- [SUPPLIED RECORDS]:
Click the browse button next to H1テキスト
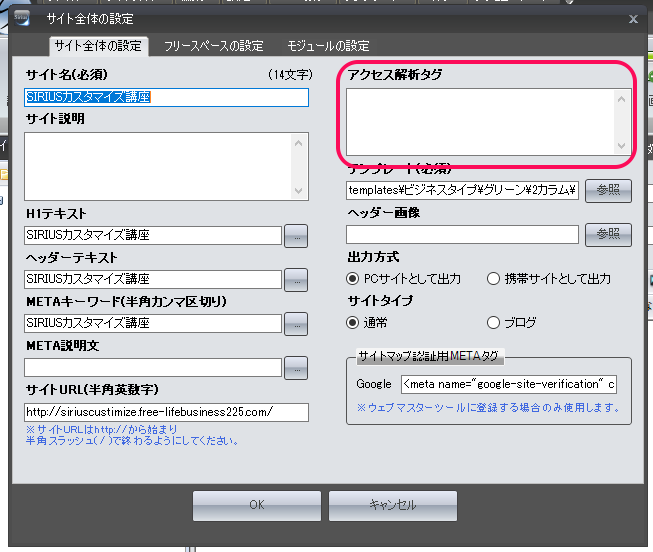 (x=296, y=236)
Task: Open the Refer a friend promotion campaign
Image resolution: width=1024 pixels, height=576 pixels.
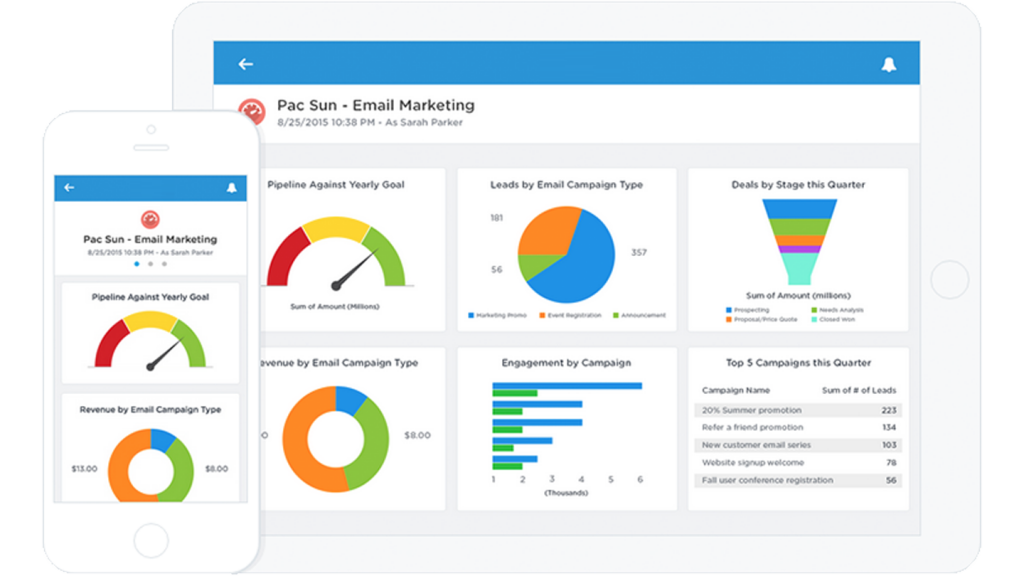Action: click(x=795, y=428)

- [WHAT NEEDS TO BE DONE]: Can you copy out every line of the entries above, requests included, with each answer coordinate scaled up by 1.5 and rounded to a whole number (halves round up)? Leave out the pictures.

- [SOLVED PROBLEM]:
Click the browse button next to H1テキスト
 (x=444, y=354)
Task: Open the Refer a friend promotion campaign
Image resolution: width=1024 pixels, height=576 pixels.
Action: click(x=1193, y=642)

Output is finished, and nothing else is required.